Security posture
SageWM CIO is a multi-tenant SaaS. Every tenant-owned row carries a tenant identifier and is scoped by a server-side withTenant data layer — the active organization is resolved from your signed session, never from a client-supplied value. Cross-tenant data leakage is treated as a security breach, not a bug.
- Encryption in transit. TLS 1.2+ on every hop (browser↔app, app↔database, app↔queue, app↔integrated tools); no plaintext fallback.
- Encryption at rest. Disk/volume encryption on the host; highest-sensitivity values (secrets, OAuth tokens, webhook signing keys, TOTP secrets, PHI-adjacent fields) are protected by AES-256-GCM field-level encryption with a versioned envelope.
- Access control. A five-role taxonomy (Operator, Admin, Manager, Contributor, Viewer) with CIO-domain specializations. Permissions are granted as
resource.actionand checked server-side on every route and every AI tool — deny by default. UI hiding is never authorization. - Multi-factor authentication. TOTP MFA with recovery codes is available for Admin and Operator accounts.
- Audit trail. An append-only, hash-chained audit log records mutations; operators cannot edit their own trail. Audit data is retained at least 6 years (extended to 7 years for cybersecurity tenants).
AI posture
The Sage AI assistant acts only inside a customer-configured governance engine. Five binding guarantees:
- A single AI gateway egress — no direct model calls anywhere else; no client ever holds a model API key.
- No PHI or secrets reach a prompt, trace, or log.
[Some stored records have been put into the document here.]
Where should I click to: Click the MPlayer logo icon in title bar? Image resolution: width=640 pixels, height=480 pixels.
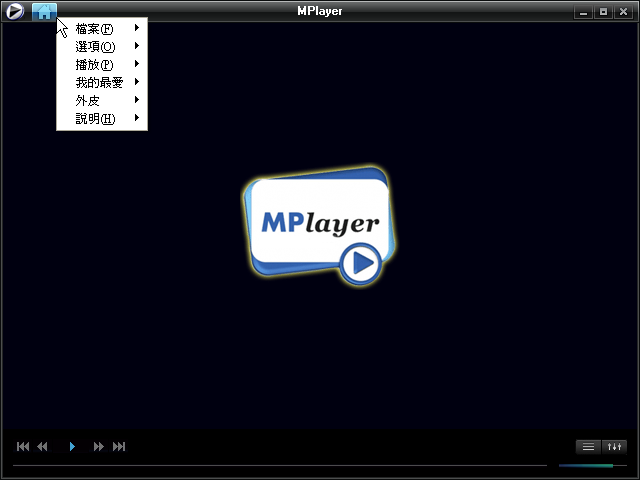coord(15,12)
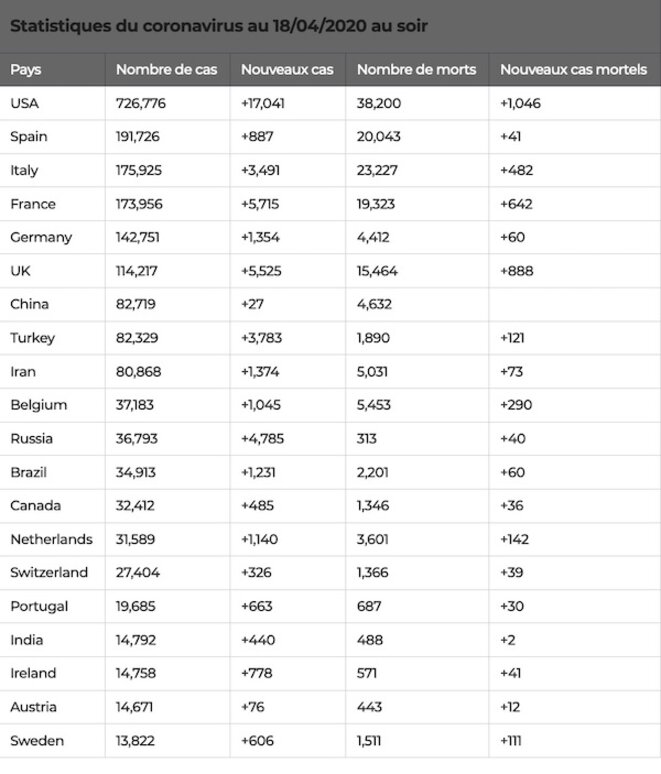
Task: Select the USA row country cell
Action: (52, 103)
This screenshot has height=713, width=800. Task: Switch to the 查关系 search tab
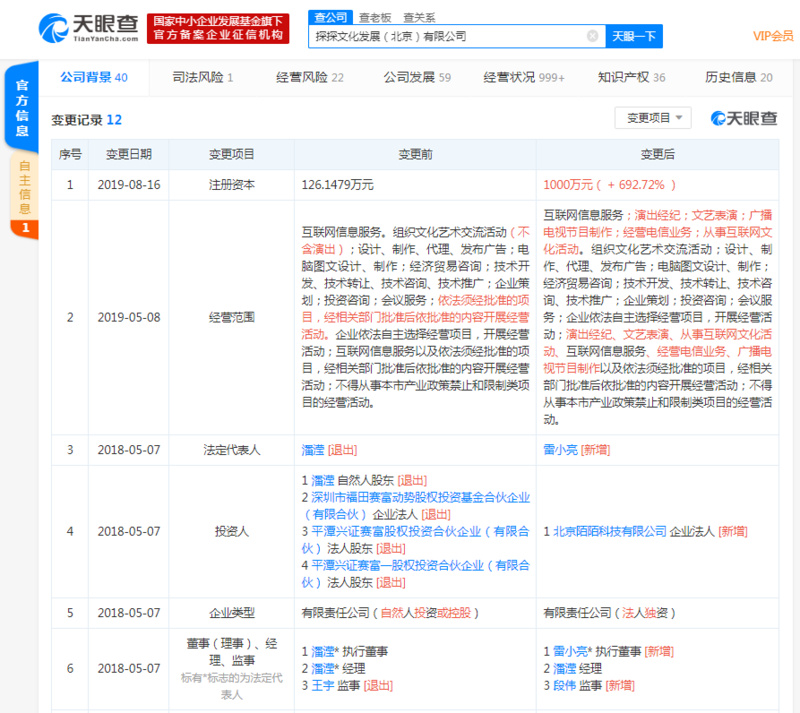click(419, 17)
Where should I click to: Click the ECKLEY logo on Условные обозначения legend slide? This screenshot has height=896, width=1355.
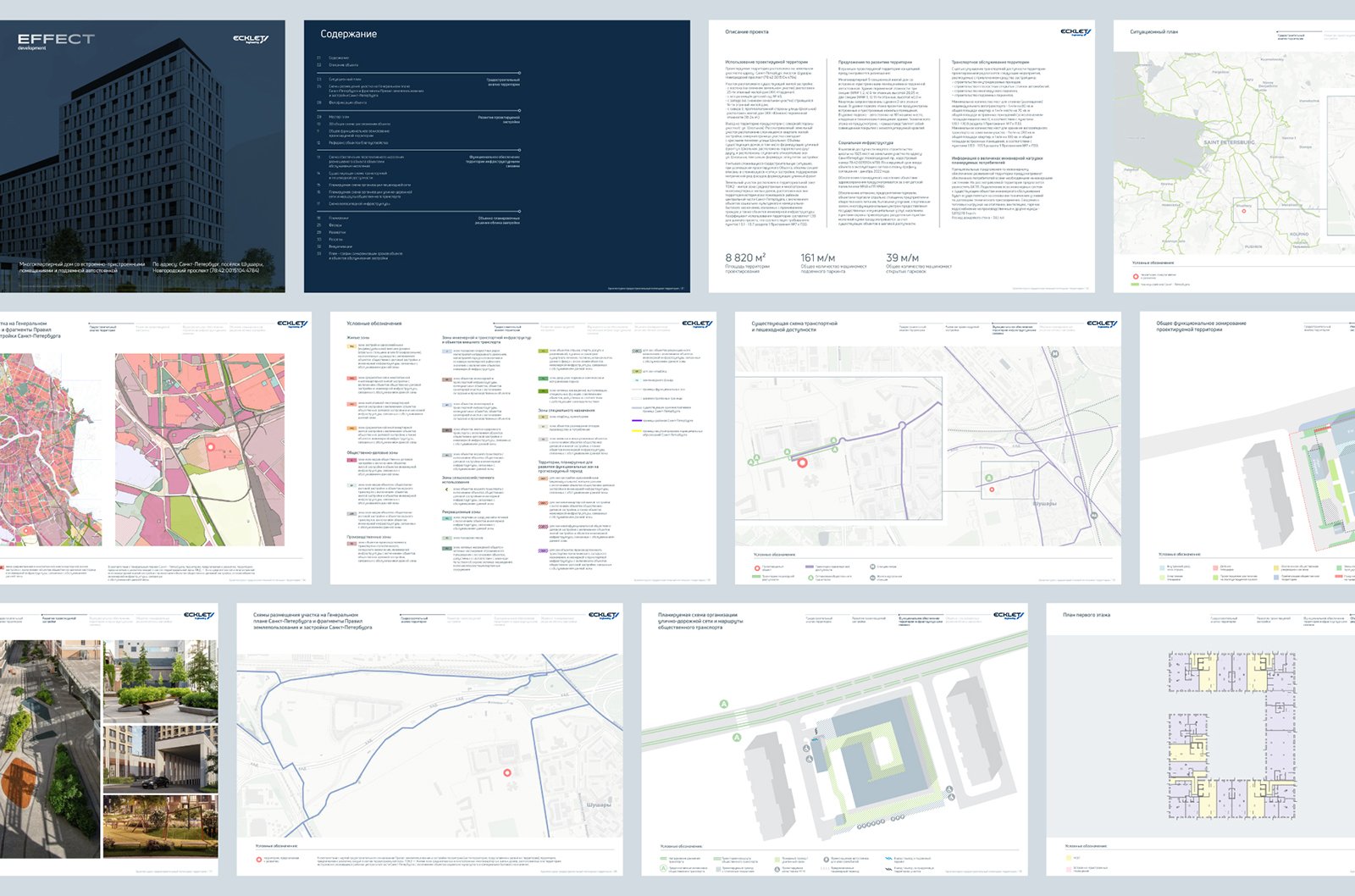[x=697, y=324]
Prompt text is stored as a SHA-256 hash only.
- AI never writes to a system of record without human approval (
AiApprovalBar). - Every AI tool call enforces the calling user's RBAC and tenant — a tool the user cannot call, the AI cannot call.
- Autonomy defaults to a small, low-risk, reversible set; tenants can narrow, never widen.
Compliance
Claims are listed only when true and current.
- HIPAA posture (healthcare tenants). A Business Associate Agreement (BAA) is available at the HDPulseAI company level for healthcare-classified tenants. A lifecycle gate refuses the trial → active transition for a healthcare tenant unless a BAA is on file. PHI is handled with minimum-necessary scope, masked by default, and never written to logs, analytics, URLs, or AI prompts.
- SOC 2 / ISO 27001. Not yet claimed — these audits are not complete at launch. They are on the roadmap; this page will be updated when an independent report is issued. We do not display a compliance badge we cannot back.
Subprocessors & vendors
SageWM CIO aggregates data from your existing tools via a catalog of integrations. The connector catalog — auth mode, sync scope, and the credentials each connector stores — is documented in the integration catalog. A vendor register with per-vendor retention is maintained per the data-protection standard and available to customers under NDA.
Connector credentials (OAuth tokens, client secrets, webhook signing keys) are stored as AES-256-GCM envelopes referenced by a credential_ref — raw secrets are never persisted in plaintext, never logged, and never sent to a model.
Data residency
At launch SageWM CIO runs on a single-region shared Postgres instance (US-only posture). Tenant isolation is logical (row-level), not physical. Multi-region and per-customer residency are an explicit non-goal at launch and are on the roadmap; a customer requiring physical isolation or a dedicated region cannot be served at launch. The data-layer isolation pattern is region-agnostic so future multi-region is not blocked.
Reliability, reporting & requests
- Service status. A SHA-verified health endpoint is published after every deploy. A public status page is on the roadmap; until then, current customers can request a live status reading from support.
- DPA & BAA requests. Contact sales to request a Data Processing Agreement or a BAA for a healthcare tenant.
- Vulnerability disclosure. Report a security vulnerability to security@sageaiapps.com. We acknowledge reports promptly and coordinate remediation with responsible disclosure.
Last reviewed 2026-07-03. This page states current posture only; material changes are published here with an updated review date.